Social networking again helped me out on the birthday present front. Having expressed interest in a Barbie Bride at a friend’s house,her mom called to tell me about the best place to buy Barbie clothing.
Hint: It is not Toys R Us.
The Rosebank Market on a Sunday is home to a remarkable stall. An elderly man painstakingly designs and makes exquisite furniture for baby dolls and Barbie Dolls. His wife equally painstakingly designs and sews tiny clothes, sleeping bags, duvets and other necessities for small girls and their dolls.

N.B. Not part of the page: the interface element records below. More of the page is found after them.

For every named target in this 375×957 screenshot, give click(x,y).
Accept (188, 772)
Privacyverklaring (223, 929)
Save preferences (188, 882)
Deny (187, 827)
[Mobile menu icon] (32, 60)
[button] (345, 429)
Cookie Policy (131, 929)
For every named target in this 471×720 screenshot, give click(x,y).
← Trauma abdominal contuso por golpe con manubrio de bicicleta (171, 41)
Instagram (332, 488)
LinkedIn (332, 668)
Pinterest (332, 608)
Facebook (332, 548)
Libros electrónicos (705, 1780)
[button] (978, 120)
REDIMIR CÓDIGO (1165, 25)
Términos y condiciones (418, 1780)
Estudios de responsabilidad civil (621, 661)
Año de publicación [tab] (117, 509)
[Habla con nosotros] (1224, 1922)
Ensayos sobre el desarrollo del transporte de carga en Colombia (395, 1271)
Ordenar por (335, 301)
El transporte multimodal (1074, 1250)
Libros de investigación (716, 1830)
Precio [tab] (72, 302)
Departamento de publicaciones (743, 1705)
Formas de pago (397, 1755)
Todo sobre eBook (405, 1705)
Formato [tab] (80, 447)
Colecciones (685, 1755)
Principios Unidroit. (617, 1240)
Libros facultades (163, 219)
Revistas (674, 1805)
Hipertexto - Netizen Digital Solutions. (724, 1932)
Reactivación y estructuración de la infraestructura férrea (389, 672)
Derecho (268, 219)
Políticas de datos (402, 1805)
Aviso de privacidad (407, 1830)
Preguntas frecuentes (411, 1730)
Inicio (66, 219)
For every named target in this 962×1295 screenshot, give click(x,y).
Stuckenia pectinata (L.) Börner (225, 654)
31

For R300 I bought a wardrobe and 6 perfectly made little outfits, including a wedding dress. Unlike the cheap and nasty Toys R Us clothes, they don’t fall apart as soon as Barbie is dressed up and they cost a damn sight less.
I highly recommend him to every mother of a small child who balks at the idea of buying yet another Barbie. Lexi unwrapped her gifts this morning in total rapture.
I also got out of baking a million cupcakes by strolling into Mother Hubbard’s in the mall and purchasing for R70 a Happy Birthday cake for her school birthday ring.
Far less stressful.
This afternoon I will pick up little karate kid and take her out for ice-cream with sprinkles on.
And when we get home Lexi can model the pretty clothes purchased on her shopping experience with my  mom – from Zara no less!